» Exercise materials
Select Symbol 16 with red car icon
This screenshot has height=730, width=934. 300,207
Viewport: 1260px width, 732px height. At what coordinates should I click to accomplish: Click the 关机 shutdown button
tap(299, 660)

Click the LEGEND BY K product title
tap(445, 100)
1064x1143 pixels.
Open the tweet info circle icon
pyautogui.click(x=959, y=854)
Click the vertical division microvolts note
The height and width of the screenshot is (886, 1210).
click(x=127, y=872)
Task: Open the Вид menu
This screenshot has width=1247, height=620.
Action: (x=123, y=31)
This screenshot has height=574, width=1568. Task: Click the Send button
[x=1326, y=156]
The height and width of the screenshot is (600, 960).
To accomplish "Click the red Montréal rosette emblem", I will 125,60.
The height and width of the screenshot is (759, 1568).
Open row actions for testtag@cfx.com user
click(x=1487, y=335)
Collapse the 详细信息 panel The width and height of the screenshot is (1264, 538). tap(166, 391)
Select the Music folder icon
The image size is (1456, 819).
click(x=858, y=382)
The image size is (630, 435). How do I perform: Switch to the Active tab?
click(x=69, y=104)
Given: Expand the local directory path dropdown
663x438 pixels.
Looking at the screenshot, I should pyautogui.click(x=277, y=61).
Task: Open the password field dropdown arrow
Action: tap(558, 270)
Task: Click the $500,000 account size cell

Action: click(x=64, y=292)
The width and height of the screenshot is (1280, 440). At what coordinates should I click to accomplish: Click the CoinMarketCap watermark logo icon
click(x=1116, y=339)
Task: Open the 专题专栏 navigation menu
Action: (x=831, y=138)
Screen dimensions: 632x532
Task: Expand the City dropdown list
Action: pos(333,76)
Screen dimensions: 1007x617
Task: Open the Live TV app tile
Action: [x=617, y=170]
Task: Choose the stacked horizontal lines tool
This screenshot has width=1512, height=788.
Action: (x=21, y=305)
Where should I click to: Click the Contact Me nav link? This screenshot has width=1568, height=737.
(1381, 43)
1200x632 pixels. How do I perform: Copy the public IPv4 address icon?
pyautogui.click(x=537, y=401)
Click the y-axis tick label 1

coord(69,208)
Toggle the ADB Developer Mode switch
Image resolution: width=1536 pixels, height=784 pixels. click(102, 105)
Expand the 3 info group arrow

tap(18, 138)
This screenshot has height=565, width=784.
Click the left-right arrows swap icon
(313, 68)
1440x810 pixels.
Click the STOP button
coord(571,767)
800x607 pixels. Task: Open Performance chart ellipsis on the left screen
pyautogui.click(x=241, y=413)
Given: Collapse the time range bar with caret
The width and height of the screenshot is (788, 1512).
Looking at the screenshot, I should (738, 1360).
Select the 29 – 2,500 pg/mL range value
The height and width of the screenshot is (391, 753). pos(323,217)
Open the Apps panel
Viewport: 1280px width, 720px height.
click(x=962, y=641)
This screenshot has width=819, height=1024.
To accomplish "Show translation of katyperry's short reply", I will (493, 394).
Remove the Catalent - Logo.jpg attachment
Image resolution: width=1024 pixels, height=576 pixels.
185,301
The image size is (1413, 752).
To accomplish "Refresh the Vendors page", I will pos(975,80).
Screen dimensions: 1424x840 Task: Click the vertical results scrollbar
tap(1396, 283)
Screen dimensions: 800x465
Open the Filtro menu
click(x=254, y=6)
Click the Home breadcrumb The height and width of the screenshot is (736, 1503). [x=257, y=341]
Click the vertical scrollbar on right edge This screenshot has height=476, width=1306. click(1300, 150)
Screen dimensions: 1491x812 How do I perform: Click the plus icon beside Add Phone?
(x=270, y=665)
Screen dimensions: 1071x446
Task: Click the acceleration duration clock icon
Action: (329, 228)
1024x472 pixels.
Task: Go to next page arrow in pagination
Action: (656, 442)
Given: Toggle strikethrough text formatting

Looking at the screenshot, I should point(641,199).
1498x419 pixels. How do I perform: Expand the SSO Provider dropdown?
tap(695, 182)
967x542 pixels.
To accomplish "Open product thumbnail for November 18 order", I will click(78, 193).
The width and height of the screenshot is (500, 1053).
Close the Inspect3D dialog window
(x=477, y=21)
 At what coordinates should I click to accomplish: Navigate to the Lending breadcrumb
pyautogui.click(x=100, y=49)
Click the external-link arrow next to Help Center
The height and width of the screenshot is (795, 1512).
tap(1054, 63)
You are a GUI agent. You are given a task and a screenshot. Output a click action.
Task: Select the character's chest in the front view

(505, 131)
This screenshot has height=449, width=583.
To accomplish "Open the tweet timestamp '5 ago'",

» Task directions
Keeping every line exactly as it is, retype the listing.

» Task response
Select Symbol 16 with red car icon
This screenshot has height=730, width=934. 300,207
Viewport: 1260px width, 732px height. At what coordinates should I click to accomplish: Click the 关机 shutdown button
tap(299, 660)

Click the LEGEND BY K product title
tap(445, 100)
1064x1143 pixels.
Open the tweet info circle icon
pyautogui.click(x=959, y=854)
Click the vertical division microvolts note
The height and width of the screenshot is (886, 1210).
click(x=127, y=872)
Task: Open the Вид menu
This screenshot has width=1247, height=620.
Action: (x=123, y=31)
This screenshot has height=574, width=1568. Task: Click the Send button
[x=1326, y=156]
The height and width of the screenshot is (600, 960).
To accomplish "Click the red Montréal rosette emblem", I will 125,60.
The height and width of the screenshot is (759, 1568).
Open row actions for testtag@cfx.com user
click(x=1487, y=335)
Collapse the 详细信息 panel The width and height of the screenshot is (1264, 538). tap(166, 391)
Select the Music folder icon
The image size is (1456, 819).
click(x=858, y=382)
The image size is (630, 435). How do I perform: Switch to the Active tab?
click(x=69, y=104)
Given: Expand the local directory path dropdown
663x438 pixels.
Looking at the screenshot, I should pyautogui.click(x=277, y=61).
Task: Open the password field dropdown arrow
Action: tap(558, 270)
Task: Click the $500,000 account size cell

Action: click(x=64, y=292)
The width and height of the screenshot is (1280, 440). At what coordinates should I click to accomplish: Click the CoinMarketCap watermark logo icon
click(x=1116, y=339)
Task: Open the 专题专栏 navigation menu
Action: (x=831, y=138)
Screen dimensions: 632x532
Task: Expand the City dropdown list
Action: pos(333,76)
Screen dimensions: 1007x617
Task: Open the Live TV app tile
Action: [x=617, y=170]
Task: Choose the stacked horizontal lines tool
This screenshot has width=1512, height=788.
Action: (x=21, y=305)
Where should I click to: Click the Contact Me nav link? This screenshot has width=1568, height=737.
(1381, 43)
1200x632 pixels. How do I perform: Copy the public IPv4 address icon?
pyautogui.click(x=537, y=401)
Click the y-axis tick label 1

coord(69,208)
Toggle the ADB Developer Mode switch
Image resolution: width=1536 pixels, height=784 pixels. click(102, 105)
Expand the 3 info group arrow

tap(18, 138)
This screenshot has height=565, width=784.
Click the left-right arrows swap icon
(313, 68)
1440x810 pixels.
Click the STOP button
coord(571,767)
800x607 pixels. Task: Open Performance chart ellipsis on the left screen
pyautogui.click(x=241, y=413)
Given: Collapse the time range bar with caret
The width and height of the screenshot is (788, 1512).
Looking at the screenshot, I should (738, 1360).
Select the 29 – 2,500 pg/mL range value
The height and width of the screenshot is (391, 753). pos(323,217)
Open the Apps panel
Viewport: 1280px width, 720px height.
click(x=962, y=641)
This screenshot has width=819, height=1024.
To accomplish "Show translation of katyperry's short reply", I will (493, 394).
Remove the Catalent - Logo.jpg attachment
Image resolution: width=1024 pixels, height=576 pixels.
185,301
The image size is (1413, 752).
To accomplish "Refresh the Vendors page", I will pos(975,80).
Screen dimensions: 1424x840 Task: Click the vertical results scrollbar
tap(1396, 283)
Screen dimensions: 800x465
Open the Filtro menu
click(x=254, y=6)
Click the Home breadcrumb The height and width of the screenshot is (736, 1503). [x=257, y=341]
Click the vertical scrollbar on right edge This screenshot has height=476, width=1306. click(1300, 150)
Screen dimensions: 1491x812 How do I perform: Click the plus icon beside Add Phone?
(x=270, y=665)
Screen dimensions: 1071x446
Task: Click the acceleration duration clock icon
Action: (329, 228)
1024x472 pixels.
Task: Go to next page arrow in pagination
Action: (656, 442)
Given: Toggle strikethrough text formatting

Looking at the screenshot, I should point(641,199).
1498x419 pixels. How do I perform: Expand the SSO Provider dropdown?
tap(695, 182)
967x542 pixels.
To accomplish "Open product thumbnail for November 18 order", I will click(78, 193).
The width and height of the screenshot is (500, 1053).
Close the Inspect3D dialog window
(x=477, y=21)
 At what coordinates should I click to accomplish: Navigate to the Lending breadcrumb
pyautogui.click(x=100, y=49)
Click the external-link arrow next to Help Center
The height and width of the screenshot is (795, 1512).
tap(1054, 63)
You are a GUI agent. You are given a task and a screenshot. Output a click action.
Task: Select the character's chest in the front view

(505, 131)
This screenshot has height=449, width=583.
To accomplish "Open the tweet timestamp '5 ago'",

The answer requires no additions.